The framework provides total flexibility where it's useful, but also simple methods for providing data where a consistent design is needed. We can post cards into a room’s chat through HipChat’s REST API. When a user clicks on the “discuss” button in our sidebar web panel, we post to the HipChat notification endpoint. We include a JSON object containing the information that we want to display, and HipChat will format it into a card design and post it into the room.


{
  "style":"application",
  "description": {
      "format": "html",
      "value": "It's really useful, but the performance could be improved"
  },
  "title":"NPS",
  "attributes":[
      {
          "value":{
              "label":data.score,
              "style":scoreLozengeStyle
          },
          "label":"Score"
      }
  ],
  "id":data.comment,
  "icon":{
      "url":logo
  }
}

You can also define the description of a card using basic HTML. We’re using this to display the description as a link, which we can tell HipChat to open in the sidebar using the data-target parameter.

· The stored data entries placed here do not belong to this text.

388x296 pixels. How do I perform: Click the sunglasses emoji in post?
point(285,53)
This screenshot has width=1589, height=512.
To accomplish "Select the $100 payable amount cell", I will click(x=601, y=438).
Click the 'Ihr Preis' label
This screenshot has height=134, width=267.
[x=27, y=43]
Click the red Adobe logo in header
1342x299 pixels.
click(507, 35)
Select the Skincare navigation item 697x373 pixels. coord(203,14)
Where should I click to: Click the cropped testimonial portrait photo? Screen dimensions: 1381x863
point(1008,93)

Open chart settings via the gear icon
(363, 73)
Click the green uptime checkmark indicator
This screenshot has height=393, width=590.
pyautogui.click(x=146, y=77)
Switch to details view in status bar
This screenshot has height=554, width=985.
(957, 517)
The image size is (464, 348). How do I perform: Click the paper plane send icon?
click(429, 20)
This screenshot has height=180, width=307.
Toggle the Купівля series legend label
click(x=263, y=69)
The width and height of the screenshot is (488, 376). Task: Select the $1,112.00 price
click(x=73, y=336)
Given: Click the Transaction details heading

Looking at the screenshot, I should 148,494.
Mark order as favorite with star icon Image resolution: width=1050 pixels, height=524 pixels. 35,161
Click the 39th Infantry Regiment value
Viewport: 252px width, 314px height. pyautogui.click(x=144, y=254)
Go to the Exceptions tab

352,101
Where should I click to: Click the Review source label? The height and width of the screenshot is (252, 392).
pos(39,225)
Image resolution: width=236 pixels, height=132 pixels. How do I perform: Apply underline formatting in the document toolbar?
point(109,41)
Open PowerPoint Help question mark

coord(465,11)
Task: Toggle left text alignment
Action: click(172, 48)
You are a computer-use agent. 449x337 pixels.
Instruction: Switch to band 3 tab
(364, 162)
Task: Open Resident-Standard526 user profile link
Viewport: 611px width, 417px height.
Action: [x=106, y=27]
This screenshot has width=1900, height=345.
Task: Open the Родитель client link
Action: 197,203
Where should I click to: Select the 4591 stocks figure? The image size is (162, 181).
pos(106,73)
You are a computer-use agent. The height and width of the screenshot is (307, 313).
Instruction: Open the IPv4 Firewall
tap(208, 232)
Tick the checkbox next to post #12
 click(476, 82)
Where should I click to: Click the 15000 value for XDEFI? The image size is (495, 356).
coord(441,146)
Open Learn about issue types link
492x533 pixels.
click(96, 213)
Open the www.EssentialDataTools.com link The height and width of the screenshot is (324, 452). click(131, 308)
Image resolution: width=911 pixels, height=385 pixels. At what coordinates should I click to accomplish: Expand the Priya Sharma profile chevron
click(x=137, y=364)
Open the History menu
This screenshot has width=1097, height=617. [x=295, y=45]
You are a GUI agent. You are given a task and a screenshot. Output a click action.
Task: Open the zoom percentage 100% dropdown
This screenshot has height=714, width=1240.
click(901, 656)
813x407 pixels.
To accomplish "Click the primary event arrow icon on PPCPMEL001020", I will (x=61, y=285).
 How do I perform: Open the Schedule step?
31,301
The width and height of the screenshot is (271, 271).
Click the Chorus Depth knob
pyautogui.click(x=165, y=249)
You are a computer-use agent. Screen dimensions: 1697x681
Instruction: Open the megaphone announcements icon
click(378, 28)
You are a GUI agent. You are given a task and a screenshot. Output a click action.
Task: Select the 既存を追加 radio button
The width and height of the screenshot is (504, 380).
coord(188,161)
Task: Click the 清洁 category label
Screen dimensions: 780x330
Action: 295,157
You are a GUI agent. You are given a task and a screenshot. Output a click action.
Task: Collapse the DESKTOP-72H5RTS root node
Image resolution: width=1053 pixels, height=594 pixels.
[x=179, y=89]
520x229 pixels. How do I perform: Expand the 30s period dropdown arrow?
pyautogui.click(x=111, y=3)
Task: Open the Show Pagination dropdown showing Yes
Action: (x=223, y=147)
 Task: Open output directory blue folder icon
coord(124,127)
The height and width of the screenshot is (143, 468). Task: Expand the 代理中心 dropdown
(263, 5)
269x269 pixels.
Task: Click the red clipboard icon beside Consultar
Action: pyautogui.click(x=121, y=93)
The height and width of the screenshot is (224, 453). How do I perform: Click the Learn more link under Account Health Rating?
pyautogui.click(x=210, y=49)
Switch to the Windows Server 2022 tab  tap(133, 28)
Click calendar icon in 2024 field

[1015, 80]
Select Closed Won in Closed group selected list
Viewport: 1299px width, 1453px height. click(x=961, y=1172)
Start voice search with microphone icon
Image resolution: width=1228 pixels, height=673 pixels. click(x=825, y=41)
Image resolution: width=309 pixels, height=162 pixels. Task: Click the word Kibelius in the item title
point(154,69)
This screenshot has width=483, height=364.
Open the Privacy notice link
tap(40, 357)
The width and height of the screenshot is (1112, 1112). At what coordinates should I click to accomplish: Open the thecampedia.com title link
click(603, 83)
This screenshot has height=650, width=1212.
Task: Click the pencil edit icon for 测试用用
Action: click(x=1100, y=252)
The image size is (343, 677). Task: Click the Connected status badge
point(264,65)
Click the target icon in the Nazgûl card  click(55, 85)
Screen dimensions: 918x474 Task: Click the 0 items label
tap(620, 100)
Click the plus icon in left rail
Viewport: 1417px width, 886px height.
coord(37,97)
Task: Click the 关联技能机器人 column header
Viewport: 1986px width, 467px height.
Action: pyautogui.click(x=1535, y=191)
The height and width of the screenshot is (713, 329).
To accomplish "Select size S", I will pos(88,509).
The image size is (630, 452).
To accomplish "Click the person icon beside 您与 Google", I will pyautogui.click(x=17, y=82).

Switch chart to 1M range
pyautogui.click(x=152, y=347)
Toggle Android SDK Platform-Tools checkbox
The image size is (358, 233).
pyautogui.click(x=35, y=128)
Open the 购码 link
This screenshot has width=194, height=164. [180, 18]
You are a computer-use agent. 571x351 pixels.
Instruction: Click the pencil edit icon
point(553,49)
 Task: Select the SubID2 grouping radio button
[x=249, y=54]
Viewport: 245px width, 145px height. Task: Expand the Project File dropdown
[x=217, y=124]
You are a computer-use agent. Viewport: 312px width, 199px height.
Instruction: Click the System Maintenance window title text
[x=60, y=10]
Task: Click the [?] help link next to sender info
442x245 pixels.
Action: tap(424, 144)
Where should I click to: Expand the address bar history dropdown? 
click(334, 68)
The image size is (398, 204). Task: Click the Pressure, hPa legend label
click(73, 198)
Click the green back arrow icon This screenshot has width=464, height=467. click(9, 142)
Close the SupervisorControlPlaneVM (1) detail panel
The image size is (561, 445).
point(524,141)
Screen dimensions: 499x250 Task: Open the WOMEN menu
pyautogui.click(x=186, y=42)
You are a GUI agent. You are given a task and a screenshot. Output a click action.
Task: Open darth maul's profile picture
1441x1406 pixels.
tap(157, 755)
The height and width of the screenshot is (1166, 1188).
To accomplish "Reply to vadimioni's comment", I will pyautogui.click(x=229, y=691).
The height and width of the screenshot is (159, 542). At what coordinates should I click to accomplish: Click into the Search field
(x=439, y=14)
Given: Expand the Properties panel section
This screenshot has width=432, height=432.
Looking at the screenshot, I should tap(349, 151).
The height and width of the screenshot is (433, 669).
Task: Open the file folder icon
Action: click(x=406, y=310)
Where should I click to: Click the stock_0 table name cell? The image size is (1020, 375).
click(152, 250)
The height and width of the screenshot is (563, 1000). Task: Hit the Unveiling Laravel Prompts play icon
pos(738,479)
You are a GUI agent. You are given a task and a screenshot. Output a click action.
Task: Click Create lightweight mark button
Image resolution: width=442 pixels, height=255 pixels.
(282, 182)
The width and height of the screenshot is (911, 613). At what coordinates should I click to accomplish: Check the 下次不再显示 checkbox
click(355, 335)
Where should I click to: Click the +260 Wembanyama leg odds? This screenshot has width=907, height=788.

We can even tell HipChat to pass a JSON object of parameters when it hits that link using the data-target-options parameter. The description value becomes:


"description": {
    "format": "html",
    "value": "<a href='#' data-target='hipchat-nps-add-on:nps.webpanel.nps' " +
                "data-target-options='" + optionsObject + "'><i>" +
                '"' + data.comment + '"' + "</i></a>"
},

So we’re able to put all of our detailed data from the sidebar into the link of a chat card without displaying it. And then when that link gets clicked, the data gets passed back into the sidebar to be displayed in detail.

Deploying

Atlassian Connect is deployment agnostic too. We chose to deploy on Heroku just because it was simple to use with Node.js and Redis. But you can deploy your add-on service however and wherever you want.

Try it yourself!

We made a functional version of this add-on within 24 hours at ShipIt. We developed it into the current version we just showed you during a second week-long hackathon. It's not difficult or complicated – you can have a look at our source code on Bitbucket. So have a test of our add-on on Marketplace and have a go at making one yourself!